Tal caminho, no entanto, não pode ser trilhado neste imbróglio, visto que o Facebook já deixou claro que sequer cogita a hipótese de quebrar a segurança de seu sistema. Não adianta conceder prazo ou aplicar multas para uma empresa bilionária que declara abertamente que não irá atender à requisição judicial.

É sabido, contudo, que o que estaria em jogo, caso o Facebook decidisse cumprir integralmente a determinação judicial, seria muito mais do que o risco de conversações de foro íntimo serem trazidas a público. O princípio da criptografia envolve não apenas fechar o cadeado, mas também jogar a chave fora – de tal forma que nem mesmo a empresa de comunicação a possui. Modificar este sistema, de maneira a permitir que esta chave fique embaixo do tapete, para o caso da Justiça precisar entrar, abriria um verdadeiro portal para hackers, que comprometeria, inclusive, a segurança de movimentações bancárias.
....................
:: Instrução escrita 1 ::
De acordo com o texto sobre a criptografia do Facebook, o que o princípio da criptografia envolve além de fechar o cadeado?
:: Instrução escrita 2 ::
Cite o trecho do texto sobre a criptografia do Facebook que começa em "Tal caminho, no" e segue até "à requisição judicial.".
:: Instrução escrita 3 ::
Dê continuidade ao texto sobre a criptografia do Facebook a partir do ponto em que ele termina.

:: Informações fornecidas ::
....................
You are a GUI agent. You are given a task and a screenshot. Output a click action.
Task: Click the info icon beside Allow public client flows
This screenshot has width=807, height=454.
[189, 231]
....................
:: Resposta escrita 1 ::
Envolve também jogar a chave fora, de modo que nem mesmo a empresa de comunicação a possua.

:: Resposta escrita 2 ::
Tal caminho, no entanto, não pode ser trilhado neste imbróglio, visto que o Facebook já deixou claro que sequer cogita a hipótese de quebrar a segurança de seu sistema. Não adianta conceder prazo ou aplicar multas para uma empresa bilionária que declara abertamente que não irá atender à requisição judicial.

:: Resposta escrita 3 ::
A operação lava jato logrou demonstrar o quão importante são as interceptações telefônicas (e de mensagens de e-mails) para a apuração de crimes contra o patrimônio público. Nada mais natural, nesta conjuntura, que corruptos e corruptores passem a utilizar aplicativos com mensagens criptografadas para escapar da vigilância das forças de imposição da lei. Eis porque o argumento segundo o qual os investigadores deveriam “buscar outros meios” de comprovar a culpa dos infratores soa deveras infrutífero, uma vez que  absolutamente todos os atos ilícitos podem ser conduzidos sob o manto da codificação indecifrável.

E a dimensão do problema aumenta quando levamos em conta que, além do Whatsapp, ainda há outros aplicativos do gênero que fazem uso da mesma tecnologia, o que obrigaria o Estado a exigir que todos eles rezassem por sua cartilha. Como se não bastasse, existem meios de acessar o Whatsapp mesmo durante o período de bloqueio no Brasil.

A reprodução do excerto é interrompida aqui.